Бабушка Маня как услышала предложение сестры, так руками замахала: «Совсем ты, Гранька, с глузду съехала!» Да и сам дядя Ваня поначалу осерчал на такое предложение, мол, что я вам – вымпел переходящий или кубок спартакиады? Потом присмотрелись друг к другу, помялись, поскромничали, сходили в кинотеатр «Ударник» на «Двух бойцов», погуляли под ручку по бульварам, а там и сошлись, как тропки в поле. Но бабушка Маня с самого начала честно предупредила, что Илья-то Васильевич не погиб окончательно на фронте, а лишь пропал без вести, если вдруг воротится, то без всяких разговоров: вот, Ваня, тебе – бог, а вот – порог. Тот посмотрел исподлобья, вздохнул и согласился, покладистый солдатик попался, воду можно на нем возить.
Наконец, грянула долгожданная Победа, засверкали салюты, эшелоны с возвращающимися бойцами народ забрасывал цветами, все ликовали, обнимались, поздравляли друг друга.

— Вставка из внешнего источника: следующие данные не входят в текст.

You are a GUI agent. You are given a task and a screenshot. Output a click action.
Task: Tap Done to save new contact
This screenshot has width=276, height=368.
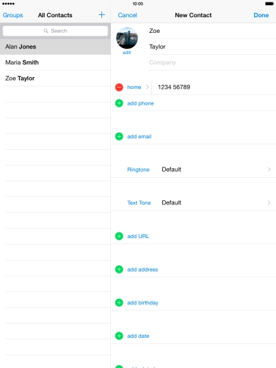[261, 15]
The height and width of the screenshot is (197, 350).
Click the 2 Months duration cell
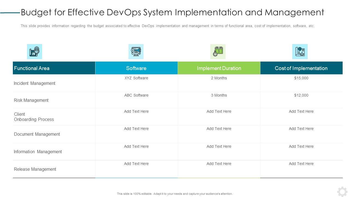[219, 78]
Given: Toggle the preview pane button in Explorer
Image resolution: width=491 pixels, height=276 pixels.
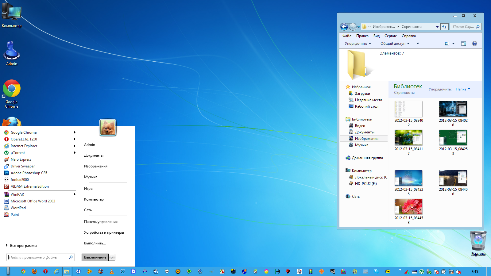Looking at the screenshot, I should [x=463, y=44].
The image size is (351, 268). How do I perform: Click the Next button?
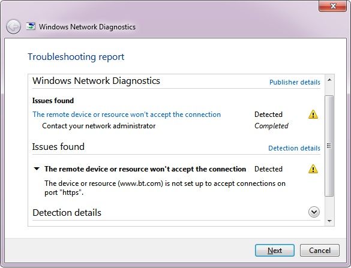point(275,251)
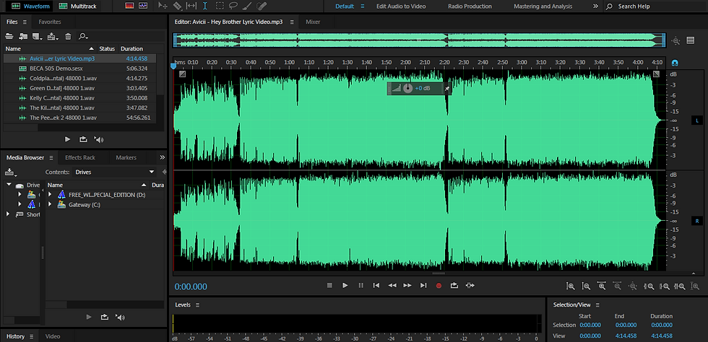Screen dimensions: 708x342
Task: Toggle the Spectral Frequency Display
Action: click(x=129, y=6)
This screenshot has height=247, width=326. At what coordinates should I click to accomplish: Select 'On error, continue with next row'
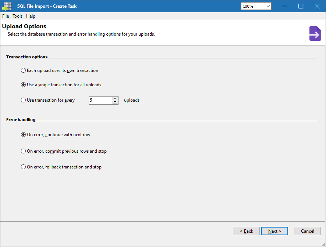click(x=24, y=135)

Интенданта демобилизовали, и тут выяснилось, что у него в Омске имеется жена и трое детей, к которым он и убыл, обливаясь горючими слезами, а напоследок преподнес Аграфене Гурьевне на память о себе сережки с зелеными камушками – точь-в-точь к брошке – и еще огромный тамбовский окорок со слезой, смотреть на него сбежался весь двор. Груня, по совести сказать, не очень-то и горевала, жить после войны стало полегче, дети подросли, окрепли, да и относилась она к сожителю скорее с благодарным уважением, нежели с сердечной милотой. Нравился-то ей совсем другой…

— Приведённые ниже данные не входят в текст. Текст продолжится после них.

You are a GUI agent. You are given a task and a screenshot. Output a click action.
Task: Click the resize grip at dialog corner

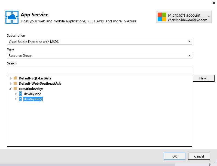tap(215, 161)
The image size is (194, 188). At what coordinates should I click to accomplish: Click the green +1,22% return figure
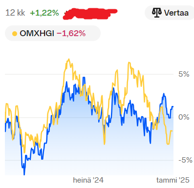click(44, 13)
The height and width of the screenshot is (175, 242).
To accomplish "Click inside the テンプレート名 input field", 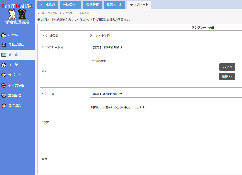I will coord(165,47).
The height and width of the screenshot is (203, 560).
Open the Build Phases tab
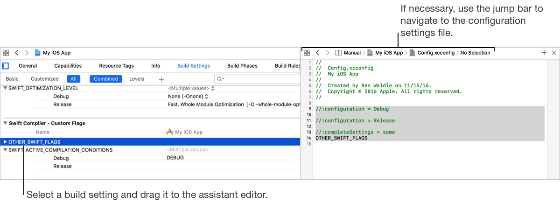[242, 66]
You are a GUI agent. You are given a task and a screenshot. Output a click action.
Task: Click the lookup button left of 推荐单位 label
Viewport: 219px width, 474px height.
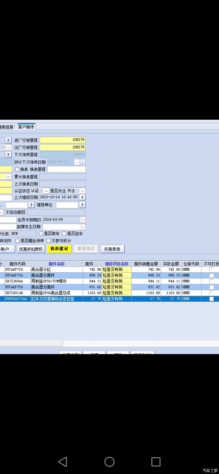click(x=31, y=205)
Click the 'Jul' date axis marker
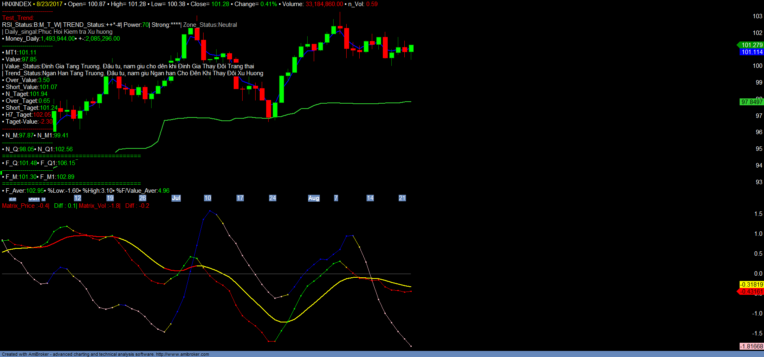 (x=176, y=198)
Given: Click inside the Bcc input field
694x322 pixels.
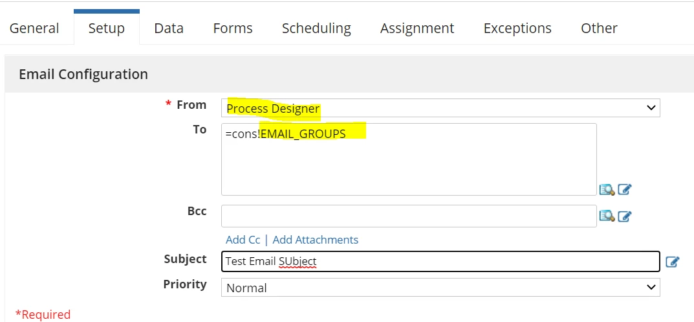Looking at the screenshot, I should tap(409, 216).
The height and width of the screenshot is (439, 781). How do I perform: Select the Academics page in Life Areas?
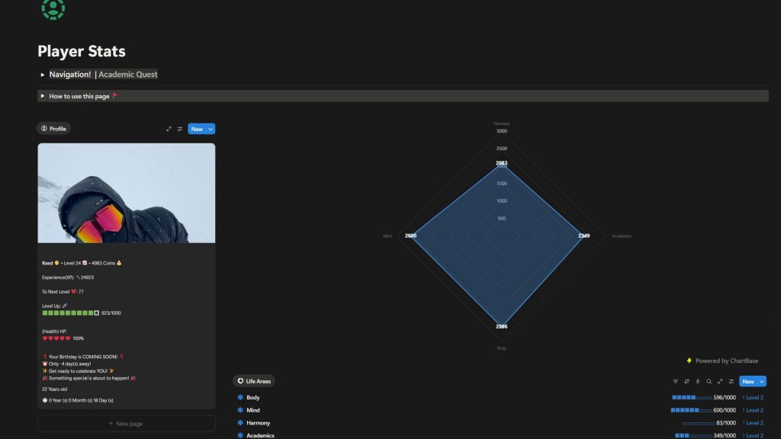tap(262, 435)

Проводив благодетеля на вокзал, она сразу поехала на Овчинниковскую набережную, где в старом деревянном домике жила сестра с гармонистом Ваней, устроившимся на военный завод и получавшим теперь приличную зарплату и паек. Пришла Аграфена не с пустыми руками, с добрым куском окорока и бутылкой водки под названием «сучок». Дело было днем, в доме никого: Иван Иванович трудился на предприятии, дети учились. Сестры выпили, закусили деликатесом, а потом старшая и говорит, мол, так и так, младшенькая, интендант мой в Омск к семье отъехамши, а Ванюша мне с самого начала на сердце лег. Так что, попользовалась пареньком, и ладно, а теперь верни по принадлежности!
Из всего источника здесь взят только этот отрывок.